The headlines don’t scream at you from the front page. But their effect builds and, if you’ve followed the news from across Asia this past year or so, you will understand the scale of the problem. Drought doesn’t have the immediacy of a tsunami or a flood, but it can kill just as effectively. Its method is slow, insidious and, in the end, more painful, grinding people slowly into the dust that lies where crops once stood.
Essentially, drought is an extended period of substantially lower-than-usual rainfall, leading to a shortage of water for domestic use and agriculture, and ultimately to financial, physical and social hardship. And it happens over and over again in Asia, where around a fifth of all rice area is drought-prone.
The consequences of drought read like a description of the apocalypse: decline in food production, hunger, malnutrition, disease epidemics and other health problems, famine, displacement of people, loss of assets, starvation — the list goes on. Where floods and typhoons inflict instant damage, drought’s impact is gradual, so it receives less attention from politicians and policymakers. Nevertheless, prolonged severe drought causes the breakdown of livelihoods and rural economies and the failure of social support systems. The impact is disproportionately high on poor households that are less able to cope because they do not own or have access to the resources they need to escape the worst effects.

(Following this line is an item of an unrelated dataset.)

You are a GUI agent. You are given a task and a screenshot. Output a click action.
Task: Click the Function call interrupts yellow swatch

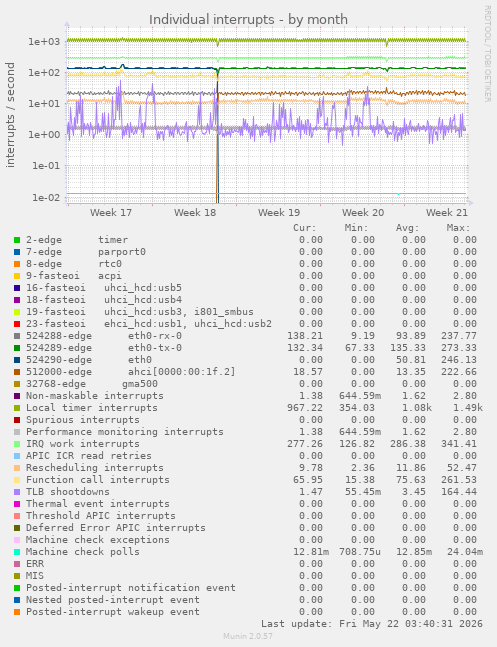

In 2004, widespread severe drought in much of Asia not only resulted in agricultural production losses of hundreds of millions of dollars but also pushed literally millions of people into poverty. In Thailand, drought hit 70 of the country’s 76 provinces and affected more than 8 million people. Production loss from major crop failures covering 2 million hectares is estimated at US$326 million, resulting in a 3.9% decline in the 2004 agricultural gross domestic product (GDP). More than half of the rural population of Thailand relies on farm income for their livelihoods. The story is the same all across developing Asia, where well over half the population depends on agriculture.
Reports from numerous countries have a depressing sameness to them. In 2004, the normally lush tropical southern Chinese island of Hainan suffered its worst drought in 50 years, with 12 million hectares of farmland affected. Media reports claimed that more than 9 million Chinese faced drinking-water shortages. Vietnam’s eight central highland provinces suffered their worst drought in 28 years, affecting around 1 million people and causing an estimated $80 million worth of crop losses. In March 2005, Cambodian Prime Minister Hun Sen called for international assistance for a national campaign to help farmers who are short of water. Coping with recurrent drought is part of life for millions of Asia’s rural poor.